Faculty Presentation 9/11/08

On the Premises

Imagine a world in which, in the early 1980s, a small group of technically sophisticated and politically aware people in the United States decides to change the future of human society.

They share an insight: that humanity will come to construct all social activity and institutions through the evolving digital infrastructure—an infrastructure which, circa 1980, only a few thousand people in the world even begin to understand. But these few dozen eccentric superbrights—mostly in their 20s and early 30s, all intellectually hyperdeveloped in both of C.P. Snow’s “two cultures”—pursue a similar vision of the networked society of the future, built around sharing rather than excluding. Each perceives that the future digital nervous system of humanity must either be designed at its technical levels to support freedom of thought and action through sharing, or it will become the most powerful force for the control of the individual by the environment that has ever existed.

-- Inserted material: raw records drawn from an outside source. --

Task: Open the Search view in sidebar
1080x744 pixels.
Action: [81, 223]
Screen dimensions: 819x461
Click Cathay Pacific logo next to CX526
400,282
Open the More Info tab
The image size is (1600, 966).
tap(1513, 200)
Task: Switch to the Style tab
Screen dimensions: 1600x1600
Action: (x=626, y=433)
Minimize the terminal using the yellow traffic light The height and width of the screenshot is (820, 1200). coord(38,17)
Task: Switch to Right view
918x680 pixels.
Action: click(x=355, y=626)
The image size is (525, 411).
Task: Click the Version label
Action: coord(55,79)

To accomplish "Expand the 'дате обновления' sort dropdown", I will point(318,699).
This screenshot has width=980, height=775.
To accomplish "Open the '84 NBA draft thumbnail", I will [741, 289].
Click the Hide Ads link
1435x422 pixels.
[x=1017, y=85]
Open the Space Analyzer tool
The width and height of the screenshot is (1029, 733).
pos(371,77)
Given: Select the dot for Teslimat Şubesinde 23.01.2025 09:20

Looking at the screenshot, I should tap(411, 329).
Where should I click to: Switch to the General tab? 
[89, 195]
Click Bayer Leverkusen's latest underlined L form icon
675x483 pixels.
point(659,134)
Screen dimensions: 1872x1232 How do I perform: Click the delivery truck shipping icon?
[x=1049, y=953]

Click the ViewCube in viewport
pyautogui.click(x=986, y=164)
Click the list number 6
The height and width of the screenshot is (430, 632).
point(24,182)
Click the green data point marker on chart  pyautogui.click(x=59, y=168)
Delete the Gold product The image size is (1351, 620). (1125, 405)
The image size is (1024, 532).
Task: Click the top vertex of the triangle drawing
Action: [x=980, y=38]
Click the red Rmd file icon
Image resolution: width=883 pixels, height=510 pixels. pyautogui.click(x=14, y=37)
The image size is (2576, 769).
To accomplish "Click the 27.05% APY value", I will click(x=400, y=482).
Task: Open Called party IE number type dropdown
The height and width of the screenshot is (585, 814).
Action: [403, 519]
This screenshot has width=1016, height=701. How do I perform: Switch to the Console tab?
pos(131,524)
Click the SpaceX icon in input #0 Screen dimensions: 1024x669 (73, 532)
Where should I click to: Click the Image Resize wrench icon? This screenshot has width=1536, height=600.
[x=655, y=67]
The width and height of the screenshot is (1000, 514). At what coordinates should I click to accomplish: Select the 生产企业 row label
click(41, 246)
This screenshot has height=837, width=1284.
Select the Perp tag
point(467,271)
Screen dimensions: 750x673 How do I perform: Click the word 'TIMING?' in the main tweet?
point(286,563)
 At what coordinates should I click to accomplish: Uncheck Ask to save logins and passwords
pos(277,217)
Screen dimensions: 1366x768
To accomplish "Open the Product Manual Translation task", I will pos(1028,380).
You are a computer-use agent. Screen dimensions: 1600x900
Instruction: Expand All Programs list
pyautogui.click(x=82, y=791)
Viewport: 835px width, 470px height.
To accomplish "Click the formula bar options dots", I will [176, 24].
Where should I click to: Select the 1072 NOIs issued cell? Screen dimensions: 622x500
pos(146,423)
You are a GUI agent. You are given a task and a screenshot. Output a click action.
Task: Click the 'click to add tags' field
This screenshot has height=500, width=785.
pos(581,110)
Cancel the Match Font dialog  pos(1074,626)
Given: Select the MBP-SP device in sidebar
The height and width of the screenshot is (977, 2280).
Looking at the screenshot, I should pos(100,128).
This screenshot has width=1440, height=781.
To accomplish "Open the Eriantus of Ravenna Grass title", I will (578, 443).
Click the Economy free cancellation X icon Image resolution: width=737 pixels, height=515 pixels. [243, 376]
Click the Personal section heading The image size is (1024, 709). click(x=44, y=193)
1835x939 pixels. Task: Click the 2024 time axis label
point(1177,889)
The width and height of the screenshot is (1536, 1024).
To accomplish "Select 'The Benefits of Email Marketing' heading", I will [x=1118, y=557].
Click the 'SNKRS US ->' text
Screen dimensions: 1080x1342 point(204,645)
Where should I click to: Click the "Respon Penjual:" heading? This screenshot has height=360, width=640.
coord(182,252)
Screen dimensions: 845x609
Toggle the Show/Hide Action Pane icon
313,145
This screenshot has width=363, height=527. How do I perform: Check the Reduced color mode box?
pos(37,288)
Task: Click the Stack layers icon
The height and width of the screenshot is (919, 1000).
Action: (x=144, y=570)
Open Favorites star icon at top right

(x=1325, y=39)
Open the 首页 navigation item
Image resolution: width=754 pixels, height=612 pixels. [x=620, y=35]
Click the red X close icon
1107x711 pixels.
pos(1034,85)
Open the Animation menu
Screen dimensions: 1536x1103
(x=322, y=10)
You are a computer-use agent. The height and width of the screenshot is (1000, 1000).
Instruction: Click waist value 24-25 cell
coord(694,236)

Each of those who resolves to confront this problem the only way it can be peacefully confronted—by prevention—comes in time to coalesce around or collaborate with a single technical and philosophic visionary—a thinker gifted with extraordinary clarity of focus. Collectively and individually, thinking in a non-hierarchical collaborative framework enabled by the technologies (Internet, personal workstations, networked email, the World Wide Web, GNU/Linux, Wikis) that each of them played some significant role in creating, they evolve detailed plans for technical and social initiatives built on time horizons far longer than those of business enterprises and even those of most national governments.

1995

Within fifteen years, hundreds of thousands of volunteers around the world are actively participating in the movement’s technical efforts, which are taking advantage of the “counter-intuitive” principles of zero marginal cost economics to create immense capital equipment inventories with no significant capital investments. The free capital equipment is of much higher quality than the product of the dominant monopoly supplier, costs nothing, and quickly becomes de facto standard in many places. While the monopoly spends much money to inhibit the visibility of this phenomenon, the nature of capitalism itself determines that uptake of the conspiritors’ beneficial virus (a terrorist fist bump if ever there were one) must eventually be absolute.